What this task involves: Give as output the line that contains "Task: Open the 有翡 profile avatar", followed by every remaining line of the entries, unchanged and with nothing added.

Data to examine:
----------

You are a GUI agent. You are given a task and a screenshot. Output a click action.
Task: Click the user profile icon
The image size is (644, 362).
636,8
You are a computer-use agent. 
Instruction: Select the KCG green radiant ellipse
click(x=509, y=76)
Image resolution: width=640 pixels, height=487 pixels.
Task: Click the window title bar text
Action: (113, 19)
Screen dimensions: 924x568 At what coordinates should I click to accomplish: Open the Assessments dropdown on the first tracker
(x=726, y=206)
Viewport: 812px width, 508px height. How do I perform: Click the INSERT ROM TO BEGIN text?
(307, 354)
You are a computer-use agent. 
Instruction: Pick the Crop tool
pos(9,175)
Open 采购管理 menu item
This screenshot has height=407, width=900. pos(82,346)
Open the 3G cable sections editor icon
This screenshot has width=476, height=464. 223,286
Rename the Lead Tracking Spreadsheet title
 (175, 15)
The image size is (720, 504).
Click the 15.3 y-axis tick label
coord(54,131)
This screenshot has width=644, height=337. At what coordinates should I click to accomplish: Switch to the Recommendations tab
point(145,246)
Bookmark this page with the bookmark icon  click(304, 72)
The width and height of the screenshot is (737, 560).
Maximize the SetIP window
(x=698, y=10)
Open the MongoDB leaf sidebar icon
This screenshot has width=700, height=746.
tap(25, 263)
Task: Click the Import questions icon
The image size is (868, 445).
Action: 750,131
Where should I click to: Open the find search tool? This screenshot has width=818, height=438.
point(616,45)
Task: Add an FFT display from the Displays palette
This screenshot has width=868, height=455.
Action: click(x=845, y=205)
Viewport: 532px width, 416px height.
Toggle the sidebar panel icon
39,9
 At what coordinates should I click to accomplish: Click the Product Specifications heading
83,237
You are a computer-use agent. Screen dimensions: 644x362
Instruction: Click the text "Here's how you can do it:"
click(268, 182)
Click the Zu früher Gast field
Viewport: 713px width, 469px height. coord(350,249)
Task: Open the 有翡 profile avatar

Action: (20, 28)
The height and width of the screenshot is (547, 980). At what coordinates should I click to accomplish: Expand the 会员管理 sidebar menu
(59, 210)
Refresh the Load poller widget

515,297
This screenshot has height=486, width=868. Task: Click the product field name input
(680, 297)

----------

Written solution:
Task: Open the 有翡 profile avatar

Action: (20, 28)
The height and width of the screenshot is (547, 980). At what coordinates should I click to accomplish: Expand the 会员管理 sidebar menu
(59, 210)
Refresh the Load poller widget

515,297
This screenshot has height=486, width=868. Task: Click the product field name input
(680, 297)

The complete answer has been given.